Tâche: Retranscrivez fidèlement les lignes des enregistrements, du début jusqu'à la ligne contenant "I will pos(107,920).", celle-ci incluse.

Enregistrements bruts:
————————
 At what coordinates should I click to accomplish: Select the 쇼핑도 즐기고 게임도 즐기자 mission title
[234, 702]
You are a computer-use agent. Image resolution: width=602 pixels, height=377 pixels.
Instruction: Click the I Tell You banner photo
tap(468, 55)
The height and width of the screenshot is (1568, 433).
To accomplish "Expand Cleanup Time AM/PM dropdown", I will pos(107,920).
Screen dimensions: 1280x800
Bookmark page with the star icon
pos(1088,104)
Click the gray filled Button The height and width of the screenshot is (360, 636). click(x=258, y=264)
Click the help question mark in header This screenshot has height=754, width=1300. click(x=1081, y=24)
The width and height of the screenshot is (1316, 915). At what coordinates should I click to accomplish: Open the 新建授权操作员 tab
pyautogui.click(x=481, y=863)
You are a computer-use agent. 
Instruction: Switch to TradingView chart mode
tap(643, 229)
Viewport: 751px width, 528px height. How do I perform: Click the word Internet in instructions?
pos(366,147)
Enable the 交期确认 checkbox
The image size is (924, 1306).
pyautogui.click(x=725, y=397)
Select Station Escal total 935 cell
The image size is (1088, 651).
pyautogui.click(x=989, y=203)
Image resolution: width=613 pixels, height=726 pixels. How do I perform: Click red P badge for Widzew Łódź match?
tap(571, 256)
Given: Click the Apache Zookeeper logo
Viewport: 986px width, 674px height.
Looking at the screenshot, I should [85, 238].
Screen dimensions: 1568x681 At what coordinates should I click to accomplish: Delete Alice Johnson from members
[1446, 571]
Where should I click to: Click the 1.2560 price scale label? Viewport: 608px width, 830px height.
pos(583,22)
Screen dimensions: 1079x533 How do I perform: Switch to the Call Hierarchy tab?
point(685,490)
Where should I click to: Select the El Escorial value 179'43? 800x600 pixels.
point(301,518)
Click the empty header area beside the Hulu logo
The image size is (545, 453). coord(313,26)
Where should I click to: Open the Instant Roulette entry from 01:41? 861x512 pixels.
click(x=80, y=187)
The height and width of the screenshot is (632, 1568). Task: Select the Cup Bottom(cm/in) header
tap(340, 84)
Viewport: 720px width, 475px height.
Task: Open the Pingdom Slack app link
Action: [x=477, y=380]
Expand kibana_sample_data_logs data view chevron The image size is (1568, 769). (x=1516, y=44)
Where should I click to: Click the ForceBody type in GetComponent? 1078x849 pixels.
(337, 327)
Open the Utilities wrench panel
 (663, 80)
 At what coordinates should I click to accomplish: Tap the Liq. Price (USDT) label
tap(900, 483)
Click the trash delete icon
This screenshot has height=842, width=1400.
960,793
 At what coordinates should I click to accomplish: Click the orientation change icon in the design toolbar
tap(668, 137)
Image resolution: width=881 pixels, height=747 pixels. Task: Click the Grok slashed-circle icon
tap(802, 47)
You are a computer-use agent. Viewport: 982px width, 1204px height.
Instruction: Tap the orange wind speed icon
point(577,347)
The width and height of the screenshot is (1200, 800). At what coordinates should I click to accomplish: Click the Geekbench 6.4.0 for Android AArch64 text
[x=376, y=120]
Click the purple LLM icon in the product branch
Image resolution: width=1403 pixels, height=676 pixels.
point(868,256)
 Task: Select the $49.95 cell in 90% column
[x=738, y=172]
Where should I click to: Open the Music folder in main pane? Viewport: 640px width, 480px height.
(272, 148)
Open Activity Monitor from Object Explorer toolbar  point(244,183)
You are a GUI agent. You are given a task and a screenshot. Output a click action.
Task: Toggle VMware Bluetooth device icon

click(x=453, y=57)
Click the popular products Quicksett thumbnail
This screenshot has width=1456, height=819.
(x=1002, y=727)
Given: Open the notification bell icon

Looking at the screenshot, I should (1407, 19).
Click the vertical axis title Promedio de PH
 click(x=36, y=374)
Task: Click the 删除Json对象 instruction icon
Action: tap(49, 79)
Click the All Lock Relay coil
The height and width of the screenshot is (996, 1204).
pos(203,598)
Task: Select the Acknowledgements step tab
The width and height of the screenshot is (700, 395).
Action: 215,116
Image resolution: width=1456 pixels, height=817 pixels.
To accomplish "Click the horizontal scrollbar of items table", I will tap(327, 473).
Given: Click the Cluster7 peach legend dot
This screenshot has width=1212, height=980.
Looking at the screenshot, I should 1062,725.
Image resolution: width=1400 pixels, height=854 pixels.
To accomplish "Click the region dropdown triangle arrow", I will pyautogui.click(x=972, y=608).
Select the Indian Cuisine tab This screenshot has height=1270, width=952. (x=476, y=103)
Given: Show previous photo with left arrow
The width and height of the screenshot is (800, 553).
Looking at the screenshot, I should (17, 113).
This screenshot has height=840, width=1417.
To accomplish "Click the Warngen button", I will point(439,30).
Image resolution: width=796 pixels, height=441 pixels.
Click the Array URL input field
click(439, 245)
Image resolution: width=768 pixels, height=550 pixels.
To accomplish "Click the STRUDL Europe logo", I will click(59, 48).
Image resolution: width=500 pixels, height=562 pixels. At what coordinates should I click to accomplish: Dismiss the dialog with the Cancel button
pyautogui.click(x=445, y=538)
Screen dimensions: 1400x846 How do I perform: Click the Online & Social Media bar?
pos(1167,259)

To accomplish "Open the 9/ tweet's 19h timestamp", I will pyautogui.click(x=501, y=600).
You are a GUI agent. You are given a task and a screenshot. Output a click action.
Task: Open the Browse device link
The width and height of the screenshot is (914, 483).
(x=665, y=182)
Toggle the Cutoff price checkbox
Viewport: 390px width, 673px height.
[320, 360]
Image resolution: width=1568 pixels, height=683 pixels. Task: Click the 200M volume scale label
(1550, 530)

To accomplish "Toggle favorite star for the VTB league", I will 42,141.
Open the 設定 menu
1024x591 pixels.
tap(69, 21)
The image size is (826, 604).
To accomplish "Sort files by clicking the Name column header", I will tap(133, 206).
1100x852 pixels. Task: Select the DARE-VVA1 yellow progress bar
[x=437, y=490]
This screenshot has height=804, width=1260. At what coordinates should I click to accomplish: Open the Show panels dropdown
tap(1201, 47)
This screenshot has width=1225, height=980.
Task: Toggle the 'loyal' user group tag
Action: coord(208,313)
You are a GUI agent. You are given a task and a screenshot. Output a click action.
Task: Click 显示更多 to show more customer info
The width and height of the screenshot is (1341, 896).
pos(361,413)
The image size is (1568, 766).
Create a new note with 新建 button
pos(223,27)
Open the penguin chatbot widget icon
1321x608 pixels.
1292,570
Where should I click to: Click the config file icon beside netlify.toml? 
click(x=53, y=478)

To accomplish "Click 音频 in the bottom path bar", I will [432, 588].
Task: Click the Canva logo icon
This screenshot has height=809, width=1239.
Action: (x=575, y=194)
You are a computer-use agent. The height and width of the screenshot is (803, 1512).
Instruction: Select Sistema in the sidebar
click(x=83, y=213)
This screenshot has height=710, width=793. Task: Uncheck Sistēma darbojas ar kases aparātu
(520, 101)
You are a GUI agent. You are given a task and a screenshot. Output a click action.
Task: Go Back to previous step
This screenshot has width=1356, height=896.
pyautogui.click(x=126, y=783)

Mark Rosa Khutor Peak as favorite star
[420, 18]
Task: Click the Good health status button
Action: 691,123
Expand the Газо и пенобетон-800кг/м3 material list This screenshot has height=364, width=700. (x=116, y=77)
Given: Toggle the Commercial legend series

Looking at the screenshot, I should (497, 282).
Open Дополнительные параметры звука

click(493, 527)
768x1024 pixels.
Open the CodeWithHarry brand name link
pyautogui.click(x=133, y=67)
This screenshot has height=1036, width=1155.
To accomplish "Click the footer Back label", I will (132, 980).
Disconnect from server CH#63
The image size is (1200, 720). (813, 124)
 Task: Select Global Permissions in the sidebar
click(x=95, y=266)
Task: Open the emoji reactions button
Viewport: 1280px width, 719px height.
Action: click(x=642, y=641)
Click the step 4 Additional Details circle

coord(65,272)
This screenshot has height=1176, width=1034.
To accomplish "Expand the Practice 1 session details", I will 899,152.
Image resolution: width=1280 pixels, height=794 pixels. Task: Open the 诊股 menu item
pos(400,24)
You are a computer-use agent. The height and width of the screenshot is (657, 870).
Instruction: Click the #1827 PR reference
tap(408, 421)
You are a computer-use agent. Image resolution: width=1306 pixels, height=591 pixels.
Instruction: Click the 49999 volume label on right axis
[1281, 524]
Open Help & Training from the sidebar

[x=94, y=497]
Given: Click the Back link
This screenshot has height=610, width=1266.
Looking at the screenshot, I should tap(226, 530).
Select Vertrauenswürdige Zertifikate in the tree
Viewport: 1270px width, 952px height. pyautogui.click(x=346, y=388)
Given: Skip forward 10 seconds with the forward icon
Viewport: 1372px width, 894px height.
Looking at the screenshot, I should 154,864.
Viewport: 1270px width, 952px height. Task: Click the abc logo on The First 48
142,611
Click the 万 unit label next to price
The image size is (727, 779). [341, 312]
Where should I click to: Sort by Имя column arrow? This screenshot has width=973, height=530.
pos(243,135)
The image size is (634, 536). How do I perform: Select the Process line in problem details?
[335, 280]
————————
Résultat:
 At what coordinates should I click to accomplish: Select the 쇼핑도 즐기고 게임도 즐기자 mission title
[234, 702]
You are a computer-use agent. Image resolution: width=602 pixels, height=377 pixels.
Instruction: Click the I Tell You banner photo
tap(468, 55)
The height and width of the screenshot is (1568, 433).
To accomplish "Expand Cleanup Time AM/PM dropdown", I will pos(107,920).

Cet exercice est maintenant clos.